The park’s natural beauty was still apparent, though. The central feature of Echo Bluff was the striking rocky bluffs that overlooked Sinking Creek on the opposite side of the river. Along the creek were many group shelters and picnic tables, making it a pleasant spot to gather or relax. Despite the lack of trees in the open areas, the park was encircled by the lush hills and forests of the Ozarks, creating a beautiful backdrop.
We drove to a large group shelter on a bluff on the other side of the creek. The views from this vantage point were breathtaking, offering a panoramic look at the surrounding landscape. Though the park was said to have wild horses, we didn’t manage to spot any, but we did see plenty of signs of their presence in the form of numerous piles of horse manure scattered throughout the area. It was a reminder of the untamed side of the park and added a bit of charm to the already beautiful setting.
Overall, Echo Bluff State Park felt like a blend of modern amenities and natural beauty, offering a unique mix of relaxation and adventure. While the development may not have been as rustic as some might expect from a state park, it was an impressive, well-designed space for visitors to enjoy.
Alley Spring and Mill
After leaving Echo Bluff State Park, we continued our journey to the Alley Spring and Mill National Historic Site near Eminence. This site is home to a beautifully preserved 1894 grist mill beside the seventh-largest spring in Missouri, making it a popular destination for those interested in history and natural beauty.
We began our visit by exploring the mill’s first floor, which was open to the public.

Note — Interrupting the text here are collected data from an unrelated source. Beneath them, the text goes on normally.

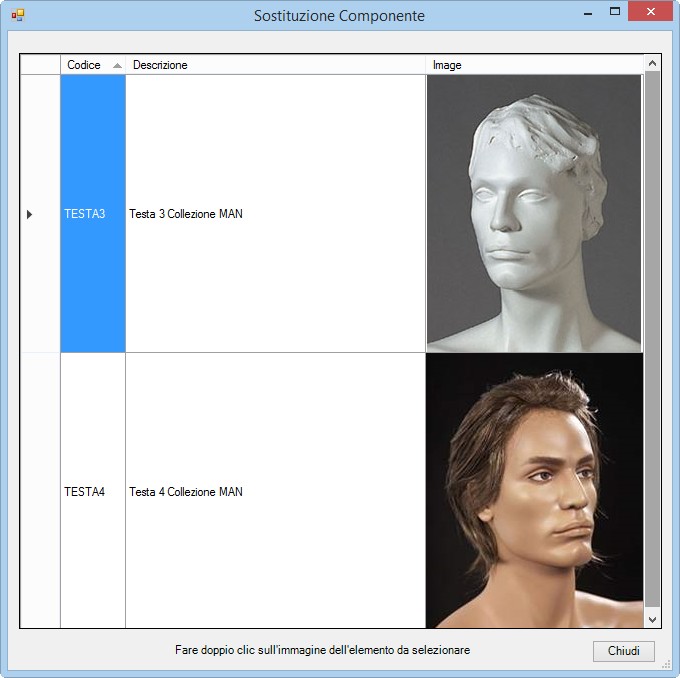Screen dimensions: 680x678
Task: Click the row header of the TESTA4 row
Action: coord(40,491)
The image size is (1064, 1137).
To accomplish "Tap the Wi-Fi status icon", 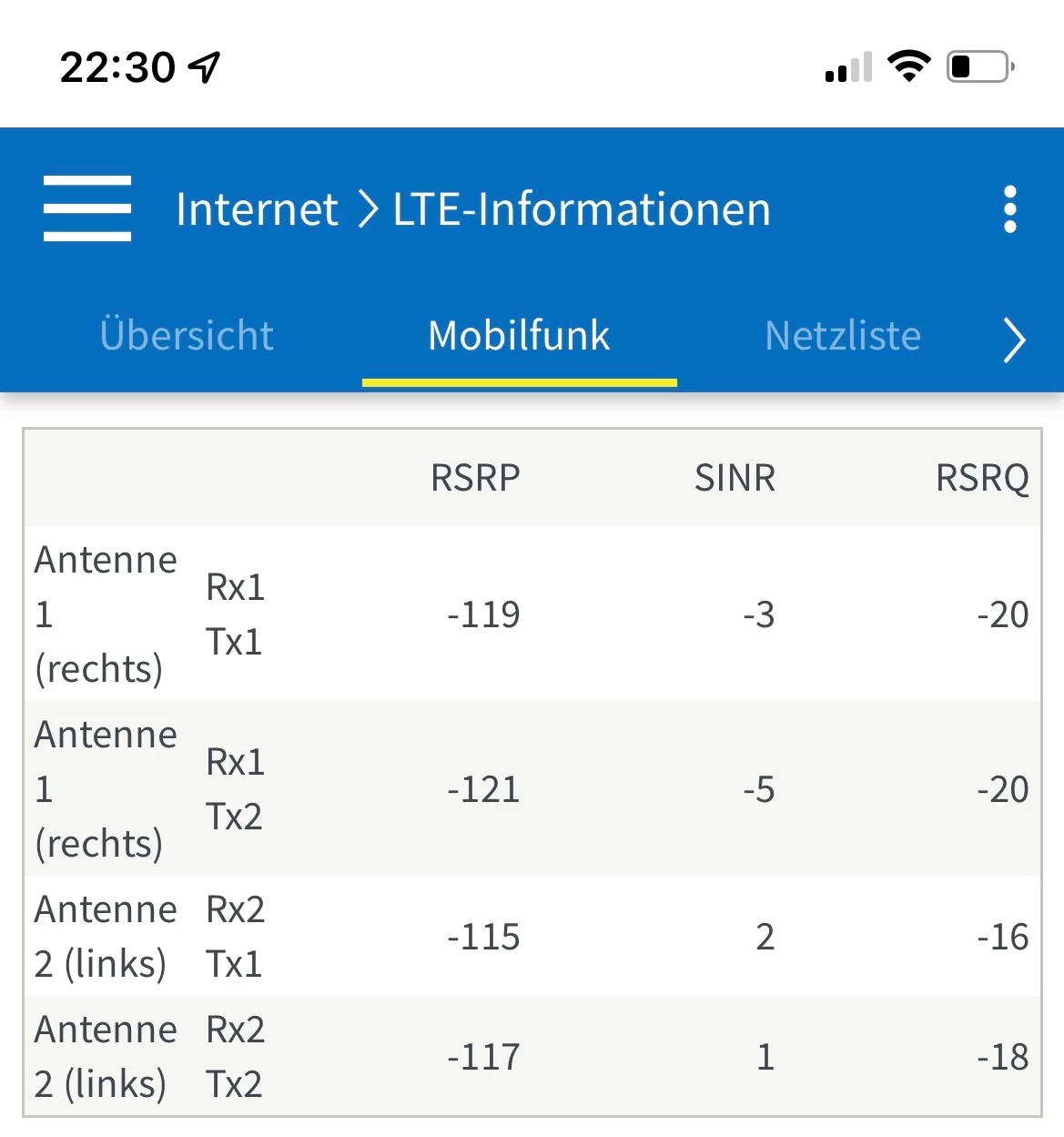I will [908, 66].
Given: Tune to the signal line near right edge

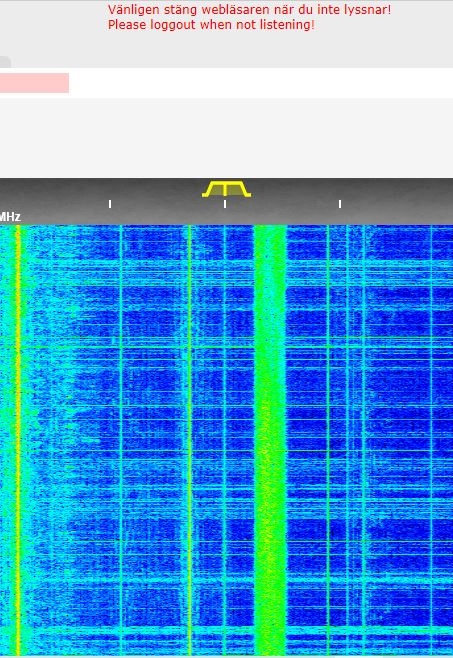Looking at the screenshot, I should 432,441.
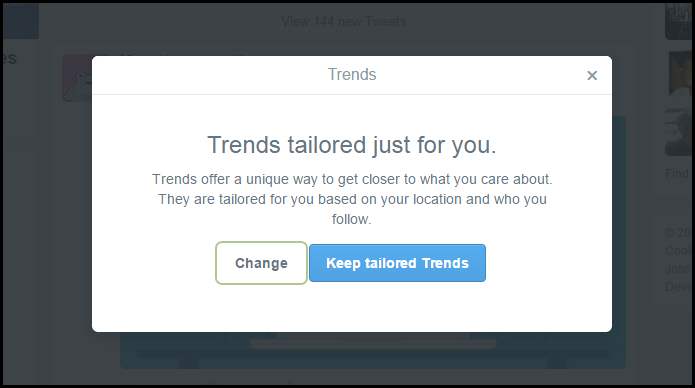Open the topmost suggested user avatar
The height and width of the screenshot is (388, 695).
tap(679, 21)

With its rustic charm and historical significance, the mill was a fascinating glimpse into the past, showcasing the machinery and tools that powered the operation over a century ago. It was easy to imagine this mill’s importance to the local community when it was in full operation.
After touring the mill, we wandered around the spring itself. The crystal-clear waters of Alley Spring were incredibly picturesque, creating a serene atmosphere that was perfect for reflection and photography. We then set out on the Alley Spring Mill Loop Trail, which looped around the spring-fed pond. The trail provided us with various vantage points of the mill, offering a chance to capture the structure against the backdrop of the tranquil waters. Along the way, we also encountered fascinating rock cliffs shaped over time by the relentless flow of water. Some of the cliffs had natural holes and caves carved into them, adding to the allure of the landscape.

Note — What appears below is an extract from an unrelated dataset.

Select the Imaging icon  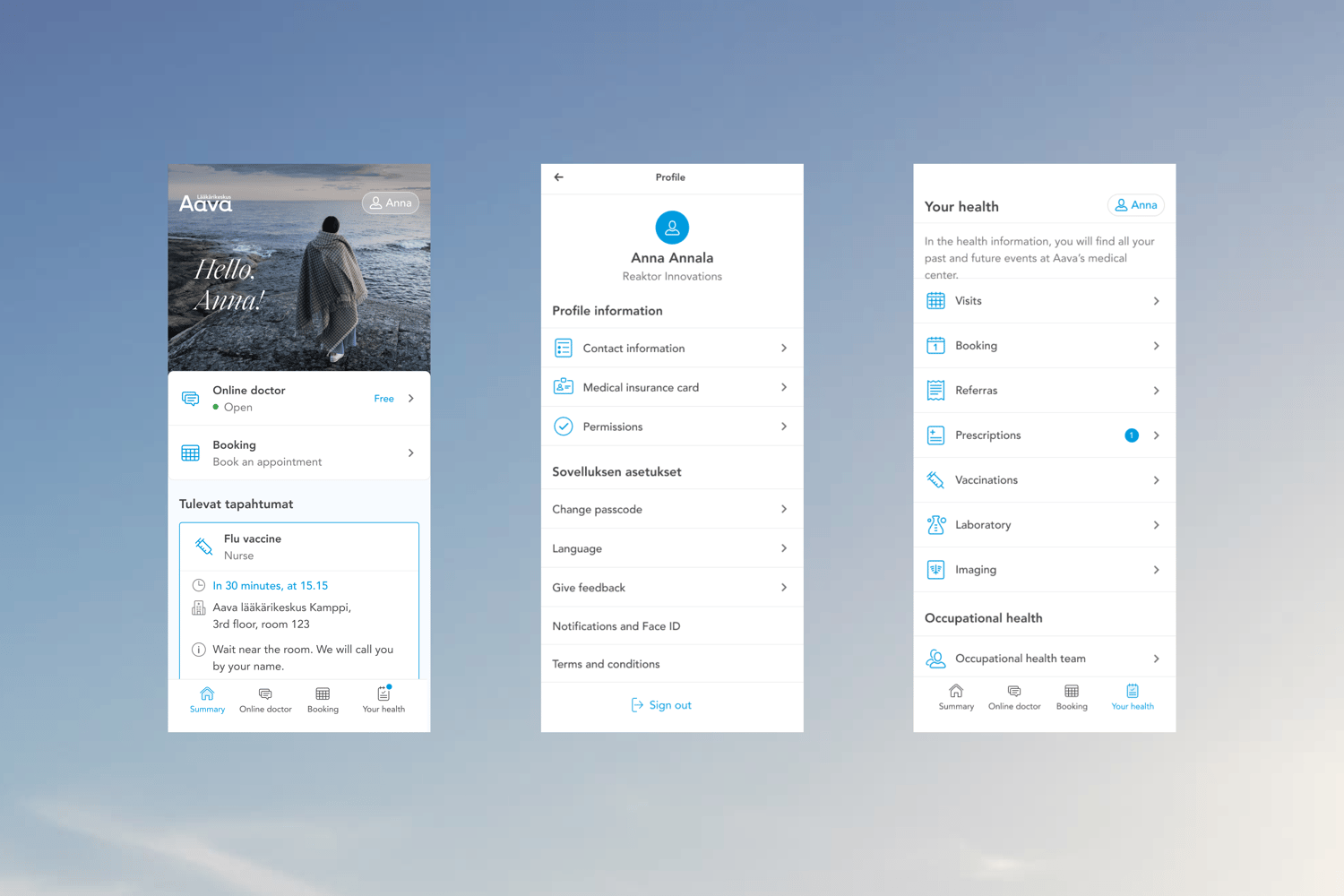pyautogui.click(x=935, y=569)
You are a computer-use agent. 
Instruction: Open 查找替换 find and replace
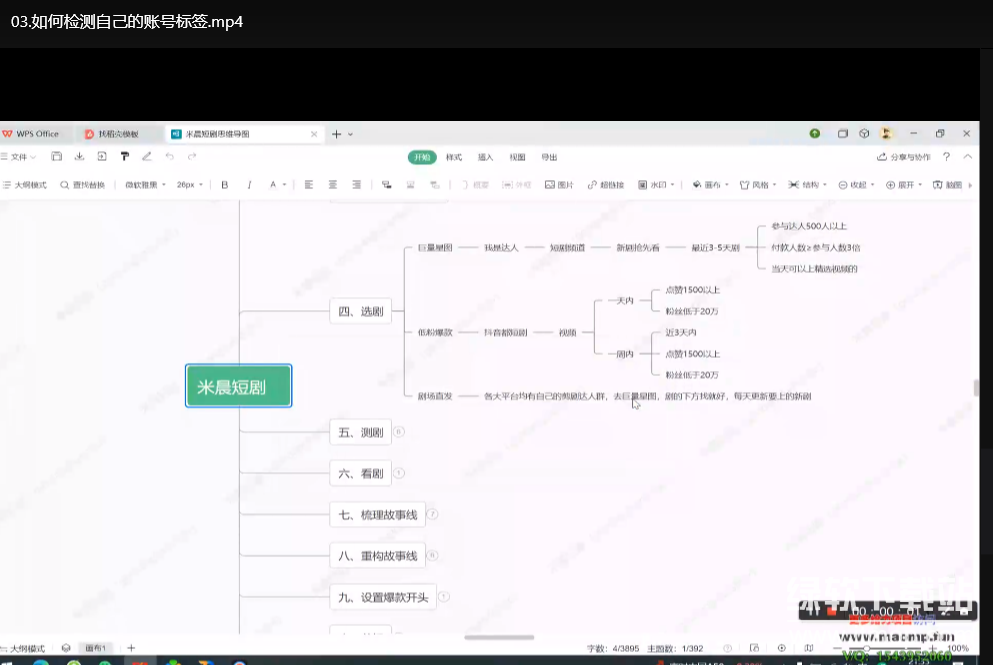tap(82, 185)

We then explored a small, historic one-room school building that was once used by the local community. It was simple yet charming and gave us insight into the area’s educational history. The building, with its basic furniture and old-fashioned chalkboard, felt like stepping back in time.
As the day wore on and it began to get late, we decided it was time to head home. The drive back would take about two hours, and we wanted to ensure we made it before dark. Before leaving, I stopped by the park’s visitor center to get our National Park Passport stamped, adding another memorable experience to our collection.
Our visit to Alley Spring and Mill was a perfect way to end the day’s exploration, offering a blend of natural beauty, historical intrigue, and peaceful serenity.
Evening
It was almost dark when we got back to our campsite. I made another small fire while Lisa cooked dinner. We ate outside and enjoyed the small fire until it burned out. We then went inside and watched Netflix before heading to bed.
16 October, Friday
Today, we decided to check out some of the tourist attractions around Cape Girardeau.
Mingo Wildlife Refuge Area
On our way to Cape Girardeau, we made a spontaneous stop at an information kiosk we noticed alongside the road, and to our surprise, we found ourselves at the entrance to the Mingo Wildlife Refuge Area. The kiosk displayed a map highlighting a 7-mile scenic drive called the Red Mill Drive, which immediately piqued our interest. With no set schedule, we decided to take the drive and explore the area.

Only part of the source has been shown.